[Start of Extracted entries]
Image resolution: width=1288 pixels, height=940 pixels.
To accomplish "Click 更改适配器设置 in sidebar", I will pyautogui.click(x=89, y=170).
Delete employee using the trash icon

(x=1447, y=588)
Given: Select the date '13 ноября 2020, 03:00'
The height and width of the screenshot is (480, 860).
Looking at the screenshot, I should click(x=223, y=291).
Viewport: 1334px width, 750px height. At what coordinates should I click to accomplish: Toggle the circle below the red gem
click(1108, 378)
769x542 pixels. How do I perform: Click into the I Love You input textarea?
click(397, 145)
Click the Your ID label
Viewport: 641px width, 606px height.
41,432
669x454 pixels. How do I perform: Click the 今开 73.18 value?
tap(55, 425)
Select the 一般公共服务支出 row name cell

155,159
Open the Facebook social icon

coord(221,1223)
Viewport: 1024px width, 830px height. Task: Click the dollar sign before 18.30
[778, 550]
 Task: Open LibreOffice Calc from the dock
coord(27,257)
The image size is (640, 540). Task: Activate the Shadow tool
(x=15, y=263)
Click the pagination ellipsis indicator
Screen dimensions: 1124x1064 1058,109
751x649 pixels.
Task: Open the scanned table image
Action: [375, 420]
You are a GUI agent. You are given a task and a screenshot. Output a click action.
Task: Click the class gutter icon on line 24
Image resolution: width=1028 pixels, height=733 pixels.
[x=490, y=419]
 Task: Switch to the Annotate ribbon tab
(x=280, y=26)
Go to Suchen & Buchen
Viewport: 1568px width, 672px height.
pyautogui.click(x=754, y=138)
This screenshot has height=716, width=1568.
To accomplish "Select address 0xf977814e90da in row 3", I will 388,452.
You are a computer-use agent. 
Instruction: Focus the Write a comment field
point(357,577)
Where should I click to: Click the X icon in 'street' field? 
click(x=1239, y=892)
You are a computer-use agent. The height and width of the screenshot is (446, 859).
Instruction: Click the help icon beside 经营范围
[End of Extracted entries]
_Direction:_ Lay out every line of the rows above as a numbered list, omitting any blank lines.

_Exercise solution:_
1. Image resolution: width=1288 pixels, height=940 pixels.
2. To accomplish "Click 更改适配器设置 in sidebar", I will pyautogui.click(x=89, y=170).
3. Delete employee using the trash icon
4. (x=1447, y=588)
5. Given: Select the date '13 ноября 2020, 03:00'
6. The height and width of the screenshot is (480, 860).
7. Looking at the screenshot, I should click(x=223, y=291).
8. Viewport: 1334px width, 750px height. At what coordinates should I click to accomplish: Toggle the circle below the red gem
9. click(1108, 378)
10. 769x542 pixels. How do I perform: Click into the I Love You input textarea?
11. click(397, 145)
12. Click the Your ID label
13. Viewport: 641px width, 606px height.
14. 41,432
15. 669x454 pixels. How do I perform: Click the 今开 73.18 value?
16. tap(55, 425)
17. Select the 一般公共服务支出 row name cell
18. 155,159
19. Open the Facebook social icon
20. coord(221,1223)
21. Viewport: 1024px width, 830px height. Task: Click the dollar sign before 18.30
22. [778, 550]
23.  Task: Open LibreOffice Calc from the dock
24. coord(27,257)
25. The image size is (640, 540). Task: Activate the Shadow tool
26. (x=15, y=263)
27. Click the pagination ellipsis indicator
28. Screen dimensions: 1124x1064 1058,109
29. 751x649 pixels.
30. Task: Open the scanned table image
31. Action: [375, 420]
32. You are a GUI agent. You are given a task and a screenshot. Output a click action.
33. Task: Click the class gutter icon on line 24
34. Image resolution: width=1028 pixels, height=733 pixels.
35. [x=490, y=419]
36.  Task: Switch to the Annotate ribbon tab
37. (x=280, y=26)
38. Go to Suchen & Buchen
39. Viewport: 1568px width, 672px height.
40. pyautogui.click(x=754, y=138)
41. This screenshot has height=716, width=1568.
42. To accomplish "Select address 0xf977814e90da in row 3", I will 388,452.
43. You are a computer-use agent. 
44. Instruction: Focus the Write a comment field
45. point(357,577)
46. Where should I click to: Click the X icon in 'street' field? 
47. click(x=1239, y=892)
48. You are a computer-use agent. The height and width of the screenshot is (446, 859).
49. Instruction: Click the help icon beside 经营范围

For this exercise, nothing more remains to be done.